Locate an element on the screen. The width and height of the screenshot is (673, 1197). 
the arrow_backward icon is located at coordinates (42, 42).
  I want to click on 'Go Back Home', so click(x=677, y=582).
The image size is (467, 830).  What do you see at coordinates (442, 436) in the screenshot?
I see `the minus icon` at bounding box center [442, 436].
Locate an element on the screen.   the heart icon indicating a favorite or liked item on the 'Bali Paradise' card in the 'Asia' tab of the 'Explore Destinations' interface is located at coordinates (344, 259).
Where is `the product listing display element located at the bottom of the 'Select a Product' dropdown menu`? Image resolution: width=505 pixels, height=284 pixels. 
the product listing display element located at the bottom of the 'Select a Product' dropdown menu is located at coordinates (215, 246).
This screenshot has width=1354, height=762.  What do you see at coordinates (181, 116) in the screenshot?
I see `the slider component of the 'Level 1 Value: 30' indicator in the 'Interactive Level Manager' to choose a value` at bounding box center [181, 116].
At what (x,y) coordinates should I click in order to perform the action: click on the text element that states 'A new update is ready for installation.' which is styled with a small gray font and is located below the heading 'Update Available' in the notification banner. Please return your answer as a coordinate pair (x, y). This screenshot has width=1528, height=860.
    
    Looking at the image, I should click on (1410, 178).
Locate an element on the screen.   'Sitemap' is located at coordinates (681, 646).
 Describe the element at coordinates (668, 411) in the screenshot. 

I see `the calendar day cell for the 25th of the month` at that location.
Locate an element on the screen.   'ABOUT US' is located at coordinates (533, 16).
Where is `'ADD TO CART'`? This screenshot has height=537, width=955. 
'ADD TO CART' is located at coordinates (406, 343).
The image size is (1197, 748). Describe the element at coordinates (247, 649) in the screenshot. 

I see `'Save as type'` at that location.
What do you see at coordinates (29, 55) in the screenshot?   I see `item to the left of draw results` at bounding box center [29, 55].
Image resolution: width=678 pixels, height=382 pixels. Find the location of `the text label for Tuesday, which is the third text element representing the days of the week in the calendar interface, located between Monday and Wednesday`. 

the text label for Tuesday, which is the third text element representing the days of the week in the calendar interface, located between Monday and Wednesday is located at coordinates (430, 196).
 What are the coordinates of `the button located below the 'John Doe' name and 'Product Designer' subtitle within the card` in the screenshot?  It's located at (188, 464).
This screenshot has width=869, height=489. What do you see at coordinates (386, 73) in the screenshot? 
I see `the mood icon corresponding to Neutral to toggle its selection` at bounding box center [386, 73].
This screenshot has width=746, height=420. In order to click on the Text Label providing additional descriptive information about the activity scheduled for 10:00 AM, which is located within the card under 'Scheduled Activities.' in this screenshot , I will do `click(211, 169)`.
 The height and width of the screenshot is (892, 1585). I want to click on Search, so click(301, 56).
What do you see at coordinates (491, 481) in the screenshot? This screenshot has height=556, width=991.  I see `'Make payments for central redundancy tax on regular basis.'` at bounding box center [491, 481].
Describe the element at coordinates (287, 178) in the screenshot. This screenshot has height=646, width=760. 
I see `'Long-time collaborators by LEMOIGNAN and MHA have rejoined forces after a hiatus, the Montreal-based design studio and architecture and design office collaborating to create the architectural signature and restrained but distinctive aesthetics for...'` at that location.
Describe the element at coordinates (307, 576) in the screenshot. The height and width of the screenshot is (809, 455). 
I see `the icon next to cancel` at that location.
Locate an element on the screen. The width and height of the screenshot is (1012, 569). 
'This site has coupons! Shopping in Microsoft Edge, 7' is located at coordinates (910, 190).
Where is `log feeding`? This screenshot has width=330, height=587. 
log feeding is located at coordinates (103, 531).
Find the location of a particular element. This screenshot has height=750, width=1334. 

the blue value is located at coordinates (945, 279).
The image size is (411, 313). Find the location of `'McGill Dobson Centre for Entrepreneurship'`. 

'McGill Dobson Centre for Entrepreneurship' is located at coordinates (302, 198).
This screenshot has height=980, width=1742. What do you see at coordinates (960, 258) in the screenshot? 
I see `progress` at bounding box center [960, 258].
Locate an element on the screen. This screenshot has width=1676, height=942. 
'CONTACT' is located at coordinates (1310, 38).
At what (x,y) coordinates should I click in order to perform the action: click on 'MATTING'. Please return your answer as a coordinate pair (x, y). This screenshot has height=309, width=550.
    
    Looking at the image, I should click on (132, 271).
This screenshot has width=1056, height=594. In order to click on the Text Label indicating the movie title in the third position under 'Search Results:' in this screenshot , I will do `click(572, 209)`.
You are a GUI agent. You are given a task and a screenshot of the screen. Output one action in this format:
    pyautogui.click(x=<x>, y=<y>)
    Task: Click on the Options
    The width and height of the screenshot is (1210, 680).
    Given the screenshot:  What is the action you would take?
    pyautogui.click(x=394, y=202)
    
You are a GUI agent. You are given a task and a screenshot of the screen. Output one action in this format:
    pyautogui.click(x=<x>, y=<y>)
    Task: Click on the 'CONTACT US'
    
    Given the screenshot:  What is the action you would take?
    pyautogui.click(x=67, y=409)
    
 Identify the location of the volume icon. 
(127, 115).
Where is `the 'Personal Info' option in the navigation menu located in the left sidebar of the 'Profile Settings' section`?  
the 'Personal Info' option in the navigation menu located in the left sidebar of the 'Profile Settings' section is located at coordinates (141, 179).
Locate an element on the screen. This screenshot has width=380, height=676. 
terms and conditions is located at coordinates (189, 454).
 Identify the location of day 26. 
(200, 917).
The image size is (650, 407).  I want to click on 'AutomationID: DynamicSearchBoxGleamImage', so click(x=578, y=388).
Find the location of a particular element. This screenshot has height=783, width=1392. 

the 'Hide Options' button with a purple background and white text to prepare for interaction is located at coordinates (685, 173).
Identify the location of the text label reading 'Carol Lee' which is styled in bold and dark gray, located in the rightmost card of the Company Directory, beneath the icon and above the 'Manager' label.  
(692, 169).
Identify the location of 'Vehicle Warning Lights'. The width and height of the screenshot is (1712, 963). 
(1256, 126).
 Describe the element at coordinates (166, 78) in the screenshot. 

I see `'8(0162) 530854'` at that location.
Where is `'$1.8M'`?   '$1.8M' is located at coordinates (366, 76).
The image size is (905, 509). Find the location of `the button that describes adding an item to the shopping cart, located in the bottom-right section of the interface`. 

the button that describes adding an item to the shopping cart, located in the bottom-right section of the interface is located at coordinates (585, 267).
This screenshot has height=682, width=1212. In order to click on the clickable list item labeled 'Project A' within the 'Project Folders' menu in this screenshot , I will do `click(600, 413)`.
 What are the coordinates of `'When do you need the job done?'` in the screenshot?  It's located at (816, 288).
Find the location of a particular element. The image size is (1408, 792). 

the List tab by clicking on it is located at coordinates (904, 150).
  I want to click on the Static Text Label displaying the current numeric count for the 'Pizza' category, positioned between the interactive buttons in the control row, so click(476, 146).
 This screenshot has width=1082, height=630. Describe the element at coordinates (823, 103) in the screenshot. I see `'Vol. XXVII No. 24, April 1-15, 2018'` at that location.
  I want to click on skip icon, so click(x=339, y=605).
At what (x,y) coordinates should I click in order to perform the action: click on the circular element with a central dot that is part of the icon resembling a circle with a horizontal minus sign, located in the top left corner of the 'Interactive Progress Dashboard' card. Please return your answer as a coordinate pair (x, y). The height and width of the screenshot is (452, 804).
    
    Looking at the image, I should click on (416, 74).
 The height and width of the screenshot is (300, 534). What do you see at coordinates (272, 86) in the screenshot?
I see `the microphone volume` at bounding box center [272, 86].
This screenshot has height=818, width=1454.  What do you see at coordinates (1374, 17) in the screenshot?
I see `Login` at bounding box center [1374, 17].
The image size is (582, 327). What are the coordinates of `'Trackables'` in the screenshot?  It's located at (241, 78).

- - - - - - -

Aim: Transcribe all of the records above line for line, without changing anything.

Expected output:
Locate an element on the screen. The width and height of the screenshot is (673, 1197). 
the arrow_backward icon is located at coordinates (42, 42).
  I want to click on 'Go Back Home', so click(x=677, y=582).
The image size is (467, 830).  What do you see at coordinates (442, 436) in the screenshot?
I see `the minus icon` at bounding box center [442, 436].
Locate an element on the screen.   the heart icon indicating a favorite or liked item on the 'Bali Paradise' card in the 'Asia' tab of the 'Explore Destinations' interface is located at coordinates (344, 259).
Where is `the product listing display element located at the bottom of the 'Select a Product' dropdown menu`? Image resolution: width=505 pixels, height=284 pixels. 
the product listing display element located at the bottom of the 'Select a Product' dropdown menu is located at coordinates (215, 246).
This screenshot has width=1354, height=762.  What do you see at coordinates (181, 116) in the screenshot?
I see `the slider component of the 'Level 1 Value: 30' indicator in the 'Interactive Level Manager' to choose a value` at bounding box center [181, 116].
At what (x,y) coordinates should I click in order to perform the action: click on the text element that states 'A new update is ready for installation.' which is styled with a small gray font and is located below the heading 'Update Available' in the notification banner. Please return your answer as a coordinate pair (x, y). This screenshot has width=1528, height=860.
    
    Looking at the image, I should click on (1410, 178).
Locate an element on the screen.   'Sitemap' is located at coordinates (681, 646).
 Describe the element at coordinates (668, 411) in the screenshot. 

I see `the calendar day cell for the 25th of the month` at that location.
Locate an element on the screen.   'ABOUT US' is located at coordinates (533, 16).
Where is `'ADD TO CART'`? This screenshot has height=537, width=955. 
'ADD TO CART' is located at coordinates (406, 343).
The image size is (1197, 748). Describe the element at coordinates (247, 649) in the screenshot. 

I see `'Save as type'` at that location.
What do you see at coordinates (29, 55) in the screenshot?   I see `item to the left of draw results` at bounding box center [29, 55].
Image resolution: width=678 pixels, height=382 pixels. Find the location of `the text label for Tuesday, which is the third text element representing the days of the week in the calendar interface, located between Monday and Wednesday`. 

the text label for Tuesday, which is the third text element representing the days of the week in the calendar interface, located between Monday and Wednesday is located at coordinates (430, 196).
 What are the coordinates of `the button located below the 'John Doe' name and 'Product Designer' subtitle within the card` in the screenshot?  It's located at (188, 464).
This screenshot has width=869, height=489. What do you see at coordinates (386, 73) in the screenshot? 
I see `the mood icon corresponding to Neutral to toggle its selection` at bounding box center [386, 73].
This screenshot has width=746, height=420. In order to click on the Text Label providing additional descriptive information about the activity scheduled for 10:00 AM, which is located within the card under 'Scheduled Activities.' in this screenshot , I will do `click(211, 169)`.
 The height and width of the screenshot is (892, 1585). I want to click on Search, so click(301, 56).
What do you see at coordinates (491, 481) in the screenshot? This screenshot has height=556, width=991.  I see `'Make payments for central redundancy tax on regular basis.'` at bounding box center [491, 481].
Describe the element at coordinates (287, 178) in the screenshot. This screenshot has height=646, width=760. 
I see `'Long-time collaborators by LEMOIGNAN and MHA have rejoined forces after a hiatus, the Montreal-based design studio and architecture and design office collaborating to create the architectural signature and restrained but distinctive aesthetics for...'` at that location.
Describe the element at coordinates (307, 576) in the screenshot. The height and width of the screenshot is (809, 455). 
I see `the icon next to cancel` at that location.
Locate an element on the screen. The width and height of the screenshot is (1012, 569). 
'This site has coupons! Shopping in Microsoft Edge, 7' is located at coordinates (910, 190).
Where is `log feeding`? This screenshot has width=330, height=587. 
log feeding is located at coordinates (103, 531).
Find the location of a particular element. This screenshot has height=750, width=1334. 

the blue value is located at coordinates (945, 279).
The image size is (411, 313). Find the location of `'McGill Dobson Centre for Entrepreneurship'`. 

'McGill Dobson Centre for Entrepreneurship' is located at coordinates (302, 198).
This screenshot has height=980, width=1742. What do you see at coordinates (960, 258) in the screenshot? 
I see `progress` at bounding box center [960, 258].
Locate an element on the screen. This screenshot has width=1676, height=942. 
'CONTACT' is located at coordinates (1310, 38).
At what (x,y) coordinates should I click in order to perform the action: click on 'MATTING'. Please return your answer as a coordinate pair (x, y). This screenshot has height=309, width=550.
    
    Looking at the image, I should click on (132, 271).
This screenshot has width=1056, height=594. In order to click on the Text Label indicating the movie title in the third position under 'Search Results:' in this screenshot , I will do `click(572, 209)`.
You are a GUI agent. You are given a task and a screenshot of the screen. Output one action in this format:
    pyautogui.click(x=<x>, y=<y>)
    Task: Click on the Options
    The width and height of the screenshot is (1210, 680).
    Given the screenshot:  What is the action you would take?
    pyautogui.click(x=394, y=202)
    
You are a GUI agent. You are given a task and a screenshot of the screen. Output one action in this format:
    pyautogui.click(x=<x>, y=<y>)
    Task: Click on the 'CONTACT US'
    
    Given the screenshot:  What is the action you would take?
    pyautogui.click(x=67, y=409)
    
 Identify the location of the volume icon. 
(127, 115).
Where is `the 'Personal Info' option in the navigation menu located in the left sidebar of the 'Profile Settings' section`?  
the 'Personal Info' option in the navigation menu located in the left sidebar of the 'Profile Settings' section is located at coordinates (141, 179).
Locate an element on the screen. This screenshot has width=380, height=676. 
terms and conditions is located at coordinates (189, 454).
 Identify the location of day 26. 
(200, 917).
The image size is (650, 407).  I want to click on 'AutomationID: DynamicSearchBoxGleamImage', so click(x=578, y=388).
Find the location of a particular element. This screenshot has height=783, width=1392. 

the 'Hide Options' button with a purple background and white text to prepare for interaction is located at coordinates (685, 173).
Identify the location of the text label reading 'Carol Lee' which is styled in bold and dark gray, located in the rightmost card of the Company Directory, beneath the icon and above the 'Manager' label.  
(692, 169).
Identify the location of 'Vehicle Warning Lights'. The width and height of the screenshot is (1712, 963). 
(1256, 126).
 Describe the element at coordinates (166, 78) in the screenshot. 

I see `'8(0162) 530854'` at that location.
Where is `'$1.8M'`?   '$1.8M' is located at coordinates (366, 76).
The image size is (905, 509). Find the location of `the button that describes adding an item to the shopping cart, located in the bottom-right section of the interface`. 

the button that describes adding an item to the shopping cart, located in the bottom-right section of the interface is located at coordinates (585, 267).
This screenshot has height=682, width=1212. In order to click on the clickable list item labeled 'Project A' within the 'Project Folders' menu in this screenshot , I will do `click(600, 413)`.
 What are the coordinates of `'When do you need the job done?'` in the screenshot?  It's located at (816, 288).
Find the location of a particular element. The image size is (1408, 792). 

the List tab by clicking on it is located at coordinates (904, 150).
  I want to click on the Static Text Label displaying the current numeric count for the 'Pizza' category, positioned between the interactive buttons in the control row, so click(476, 146).
 This screenshot has width=1082, height=630. Describe the element at coordinates (823, 103) in the screenshot. I see `'Vol. XXVII No. 24, April 1-15, 2018'` at that location.
  I want to click on skip icon, so click(x=339, y=605).
At what (x,y) coordinates should I click in order to perform the action: click on the circular element with a central dot that is part of the icon resembling a circle with a horizontal minus sign, located in the top left corner of the 'Interactive Progress Dashboard' card. Please return your answer as a coordinate pair (x, y). The height and width of the screenshot is (452, 804).
    
    Looking at the image, I should click on (416, 74).
 The height and width of the screenshot is (300, 534). What do you see at coordinates (272, 86) in the screenshot?
I see `the microphone volume` at bounding box center [272, 86].
This screenshot has height=818, width=1454.  What do you see at coordinates (1374, 17) in the screenshot?
I see `Login` at bounding box center [1374, 17].
The image size is (582, 327). What are the coordinates of `'Trackables'` in the screenshot?  It's located at (241, 78).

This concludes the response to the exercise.